Copie, por favor, o trecho do texto sobre a morte da cadela Manchinha que começa nas palavras "O portal G1" e termina depois de "tão macabra atividade-meio.", sem alterar nada.

Texto fornecido:
#####
O velório que não chegou a ter a cadelinha morta a pauladas num Carrefour

‘Uma centena de cães correu diante das luzes oscilantes, e sentaram em cima de cada eletrodoméstico e de cada móvel restantes, como se fossem os donos’

O velório que não chegou a ter a cadelinha morta a pauladas num Carrefour
Capa do livro ‘Contos de Lugares Distante’, de Shaun Tan, editado no Brasil pela extinta Cosac Naify (Foto: Divulgação/Cosac Naify)
Por Hugo Souza

O portal G1 deu em primeira mão no início da tarde desta terça-feira, 18, que a polícia civil de São Paulo já concluiu o inquérito sobre o envenenamento, espancamento e consequente morte da cadela Manchinha no Carrefour de Osasco, episódio que aconteceu no último 28 de novembro e causou comoção nacional. A conclusão da polícia é que a responsabilidade pela morte do animal é tão somente do segurança que o espancou. Se condenado, a pena é de três meses a um ano de prisão, além de multa. O Carrefour não será responsabilizado pela terceirização de tão macabra atividade-meio.

Há poucos dias, a 7ª Vara Cível da Barra da Tijuca, no Rio de Janeiro, determinou que o Carrefour da Barra não pratique “atos que possam ocasionar o extermínio de gatos eventualmente existentes no interior do supermercado”, ou “crime de maus-tratos com resultado morte”. A decisão saiu em resposta a uma ação impetrada na Justiça em setembro, pelo Núcleo de Prática Jurídica das Faculdades Integradas Hélio Alonso (Facha), a pedido da ONG Oito Vidas.

Nesta semana, outro caso de espancamento e morte de uma cadela vem causando indignação, após um vídeo com imagens muito duras do animal morto no colo da dona, uma idosa, circular nas redes sociais e ir parar no noticiário de TV. Aconteceu em Bom Jesus do Itabapoana, no norte fluminense, no lar de uma família aparentemente acossada, enervada, determinada pelas dificuldades do dia-a-dia. O vídeo foi feito por uma mulher, que, de celular em punho, ora mostra o animal morto no colo da dona, sua avó, ora mostra o rosto do marido (“agora ex-marido”, diz ela), o espancador, já entretido com outros afazeres, após sujar as mãos de sangue – talvez convencido, em seu íntimo, da absolvição pela atrocidade que tinha acabado de cometer, porque, afinal, Deus já lhe deu a vida como pena.
#####
Dados fornecidos:
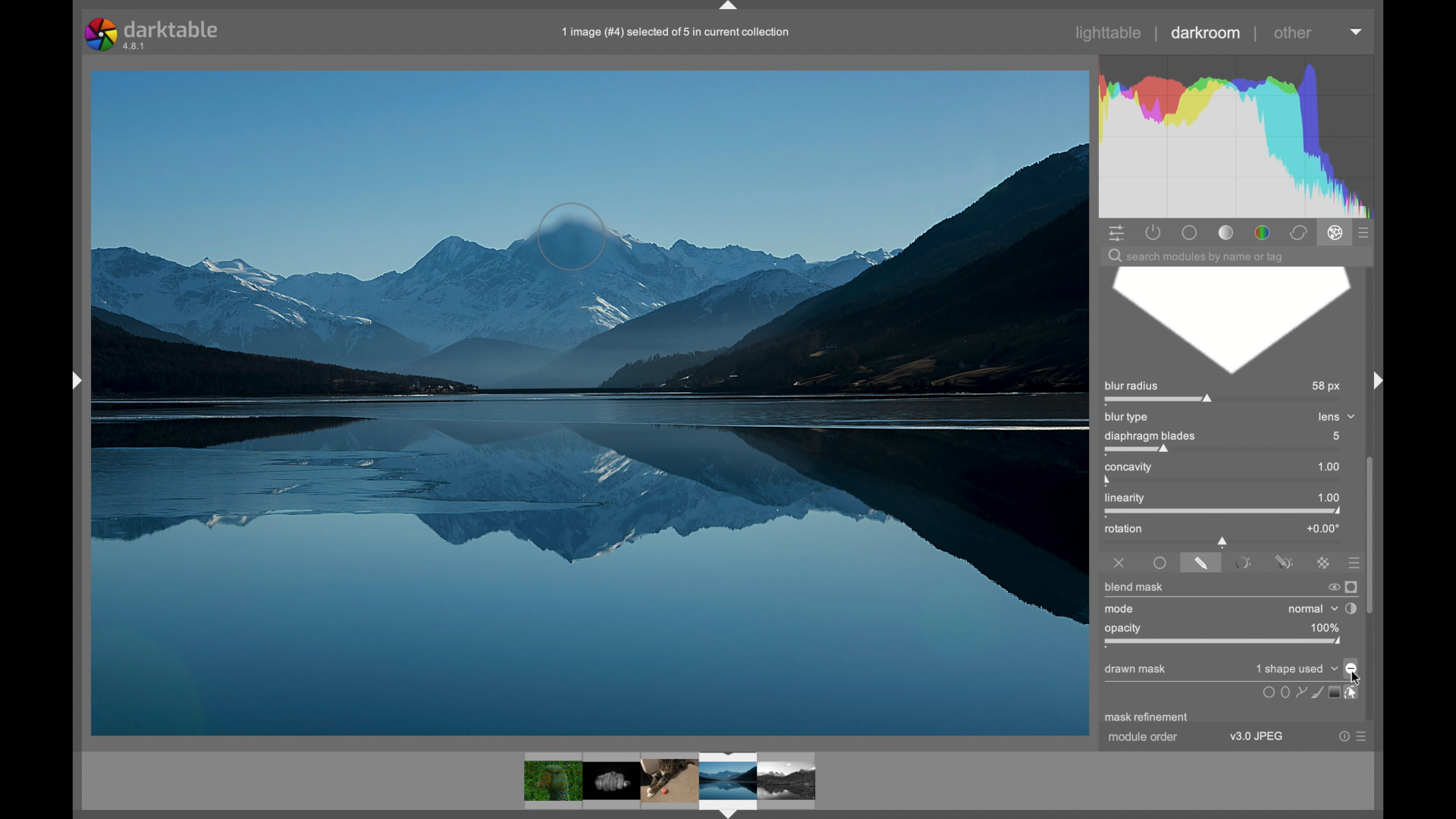 The height and width of the screenshot is (819, 1456). I want to click on linearity, so click(1134, 501).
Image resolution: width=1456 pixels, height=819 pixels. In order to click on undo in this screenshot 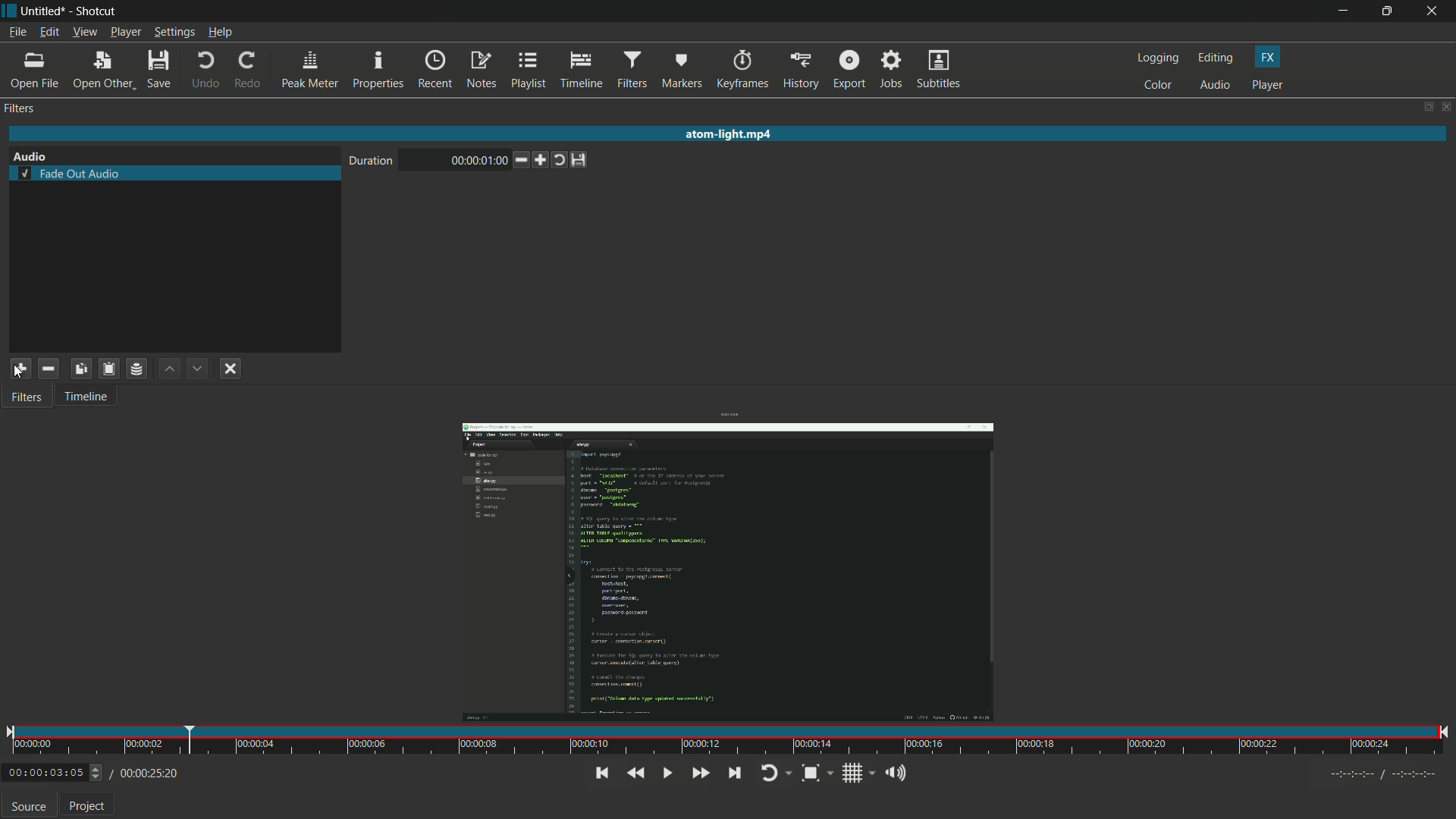, I will do `click(203, 70)`.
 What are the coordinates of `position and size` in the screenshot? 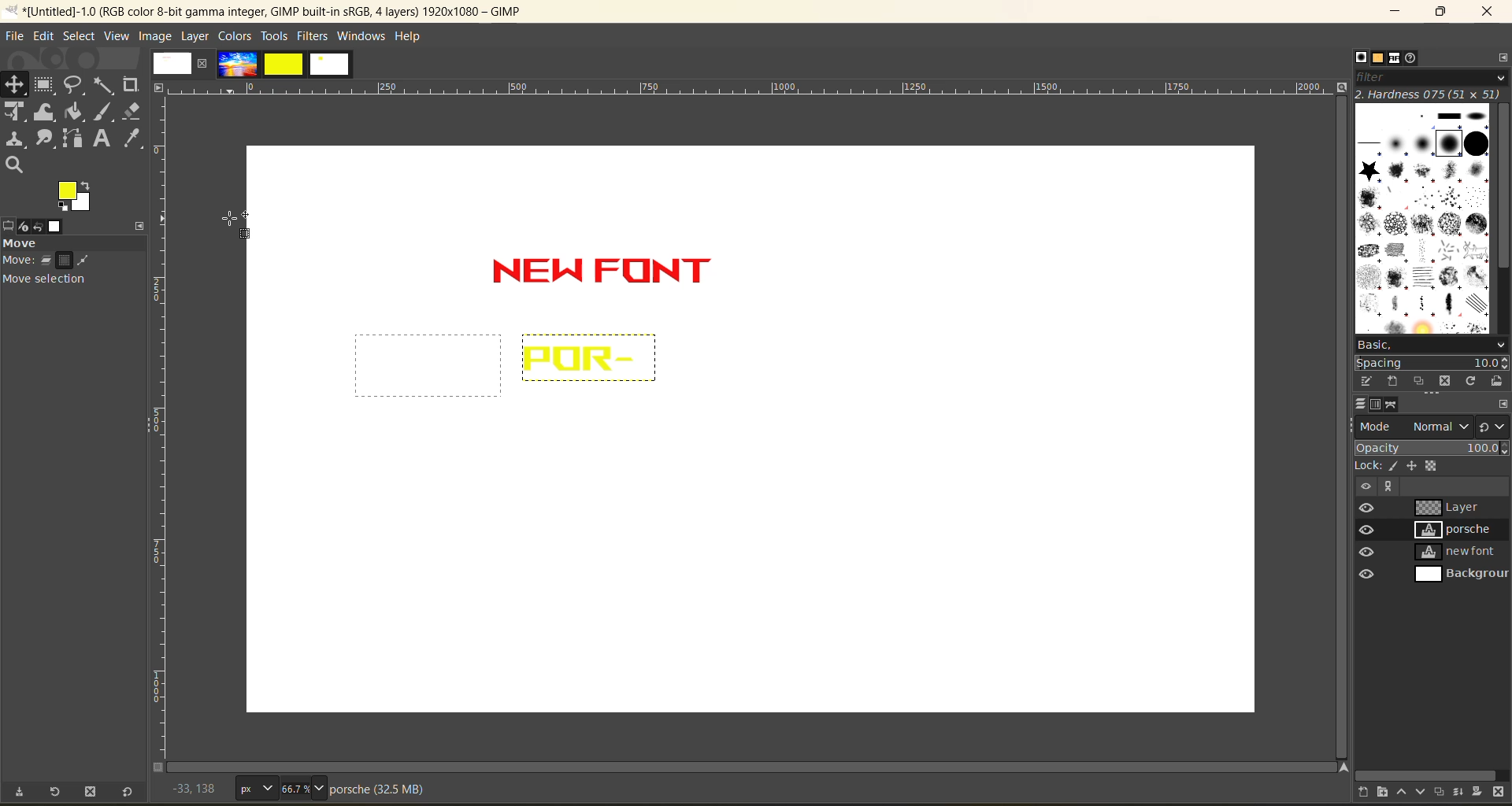 It's located at (1414, 467).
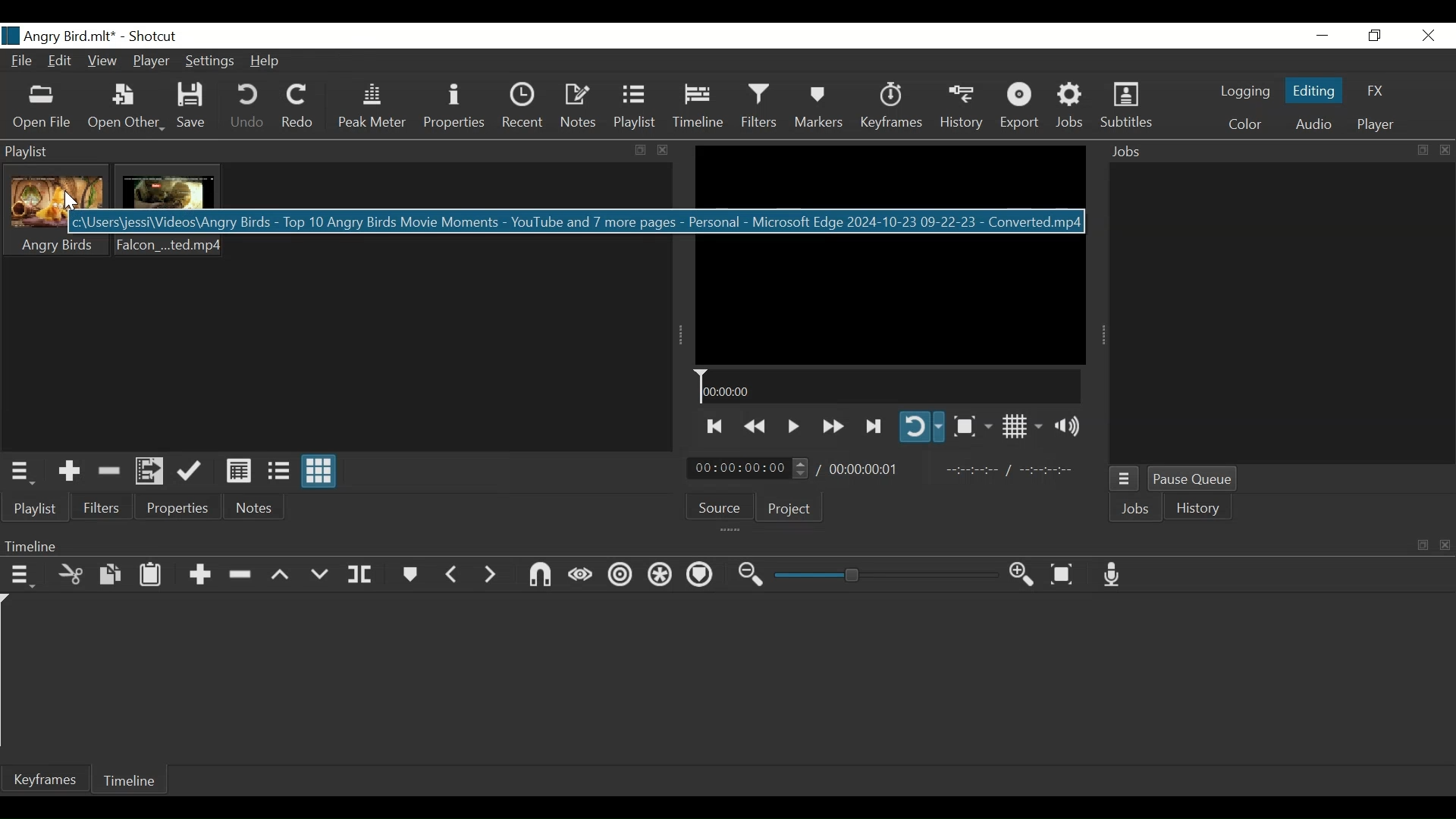 Image resolution: width=1456 pixels, height=819 pixels. Describe the element at coordinates (619, 575) in the screenshot. I see `Ripple` at that location.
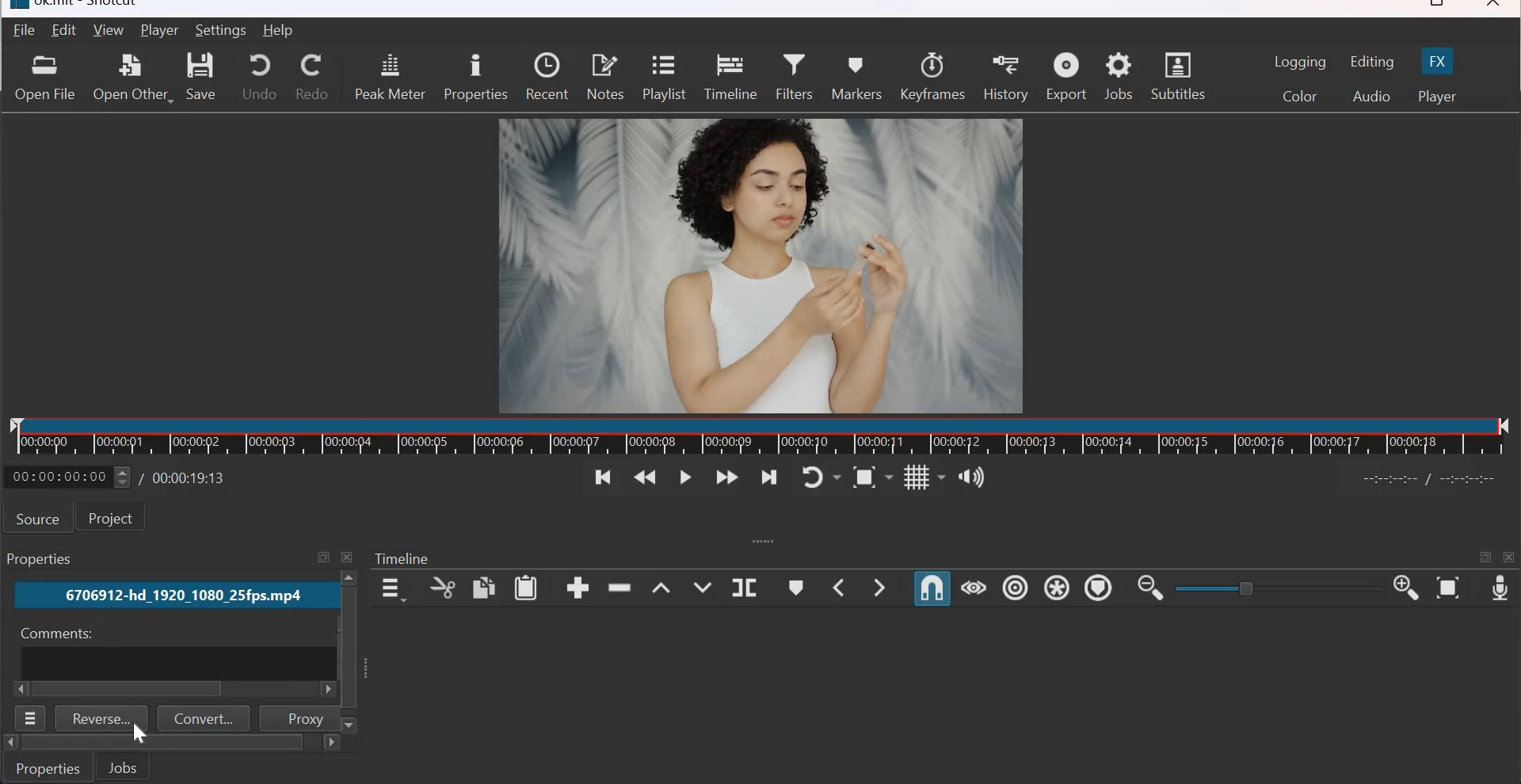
#####
Resposta da tarefa:
O portal G1 deu em primeira mão no início da tarde desta terça-feira, 18, que a polícia civil de São Paulo já concluiu o inquérito sobre o envenenamento, espancamento e consequente morte da cadela Manchinha no Carrefour de Osasco, episódio que aconteceu no último 28 de novembro e causou comoção nacional. A conclusão da polícia é que a responsabilidade pela morte do animal é tão somente do segurança que o espancou. Se condenado, a pena é de três meses a um ano de prisão, além de multa. O Carrefour não será responsabilizado pela terceirização de tão macabra atividade-meio.